● **PROBLEM TO WORK ON**
Where the listing below has a line with "The height and width of the screenshot is (840, 1400).", write out exactly that line and every line after it, stopping after the line with "Where should I".

● **DATASET EXTRACT**
==*==

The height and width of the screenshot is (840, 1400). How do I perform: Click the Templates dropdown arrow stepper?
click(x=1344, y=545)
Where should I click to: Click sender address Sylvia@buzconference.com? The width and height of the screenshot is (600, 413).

==*==

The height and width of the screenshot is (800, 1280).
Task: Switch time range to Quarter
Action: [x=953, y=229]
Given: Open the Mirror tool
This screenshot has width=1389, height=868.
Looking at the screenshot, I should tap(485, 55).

==*==

● **ANSWER BOX**
The height and width of the screenshot is (840, 1400). How do I perform: Click the Templates dropdown arrow stepper?
click(x=1344, y=545)
Where should I click to: Click sender address Sylvia@buzconference.com? The width and height of the screenshot is (600, 413).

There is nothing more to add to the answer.